On 9/15/19 6:33 AM, Nicolas Iooss wrote:
> On Sat, Sep 14, 2019 at 11:52 PM Chris PeBenito <pebenito@ieee.org> wrote:
>>
>> /var/run has moved to /run on most systems and it's use has increased
>> beyond pid files and sockets. Because of this, new types used in /run
>> have for some time followed the convention *_runtime_t.
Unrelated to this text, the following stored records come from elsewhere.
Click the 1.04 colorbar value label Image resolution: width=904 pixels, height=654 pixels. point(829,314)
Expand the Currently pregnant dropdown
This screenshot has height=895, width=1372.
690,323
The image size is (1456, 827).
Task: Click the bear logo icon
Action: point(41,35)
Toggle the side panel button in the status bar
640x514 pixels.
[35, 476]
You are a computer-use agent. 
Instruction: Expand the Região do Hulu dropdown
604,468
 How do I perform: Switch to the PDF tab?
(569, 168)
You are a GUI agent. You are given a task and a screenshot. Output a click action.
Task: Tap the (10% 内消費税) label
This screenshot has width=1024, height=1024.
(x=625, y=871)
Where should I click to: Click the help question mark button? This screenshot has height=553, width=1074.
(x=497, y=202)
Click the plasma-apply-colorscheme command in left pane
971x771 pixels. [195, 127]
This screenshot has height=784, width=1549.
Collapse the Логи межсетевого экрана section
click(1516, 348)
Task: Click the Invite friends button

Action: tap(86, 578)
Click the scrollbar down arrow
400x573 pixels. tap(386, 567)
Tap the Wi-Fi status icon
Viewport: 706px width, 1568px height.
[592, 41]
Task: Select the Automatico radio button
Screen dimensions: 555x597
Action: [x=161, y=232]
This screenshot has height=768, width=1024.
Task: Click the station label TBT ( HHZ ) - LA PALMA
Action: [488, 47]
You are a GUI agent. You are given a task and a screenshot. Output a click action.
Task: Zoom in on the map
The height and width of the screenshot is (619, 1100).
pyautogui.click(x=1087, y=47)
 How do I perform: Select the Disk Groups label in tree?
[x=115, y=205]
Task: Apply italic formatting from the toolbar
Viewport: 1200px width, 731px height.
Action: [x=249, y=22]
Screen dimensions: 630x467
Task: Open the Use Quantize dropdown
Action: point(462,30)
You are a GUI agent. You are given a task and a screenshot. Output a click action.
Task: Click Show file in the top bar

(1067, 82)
This change
>> would rename all *_var_run_t types to *_runtime_t.
>>
>> Since this adds many aliases to the policy, the patch set also drops all
>> old backwards-compatibility aliases.
>>
>> https://github.com/SELinuxProject/refpolicy/pull/106
>>
>> Any objections to this?
> 
> Hello,
> I agree with this change.
> 
> When I loaded the policy with your patch on my test system, my kernel
> logs issued a warning:
> 
> SELinux:  Context sysadm_u:sysadm_r:samba_net_t became invalid (unmapped).
> SELinux:  Context sysadm_u:sysadm_r:smbcontrol_t became invalid (unmapped).
> SELinux:  Context sysadm_u:sysadm_r:winbind_helper_t became invalid (unmapped).
> 
> This is because the following optional block from sysadm.te is now dropped:
> 
> optional_policy(`
> samba_admin(sysadm_t, sysadm_r)
> samba_run_smbcontrol(sysadm_t, sysadm_r)
> samba_run_smbmount(sysadm_t, sysadm_r)
> samba_run_net(sysadm_t, sysadm_r)
> samba_run_winbind_helper(sysadm_t, sysadm_r)
> ')
> 
> This block is dropped because it required two types that are not
> defined: nmbd_runtime_t and smbd_runtime_t.
> 
> In the current refpolicy (git master), there is:
> 
> typealias samba_var_run_t alias { nmbd_var_run_t smbd_var_run_t };
> 
> Your pull request changes this to:
> 
> typealias samba_runtime_t alias { nmbd_var_run_t smbd_var_run_t };
> 
> Should nmbd_runtime_t and smbd_runtime_t be changed to samba_runtime_t
> in interface samba_admin()?

Yes. There was another interface that also had that issue.  I updated 
the PR to fix it.


> Other than that, I did not find other issues.
> 
> Thanks,
> Nicolas
> 


-- 
Chris PeBenito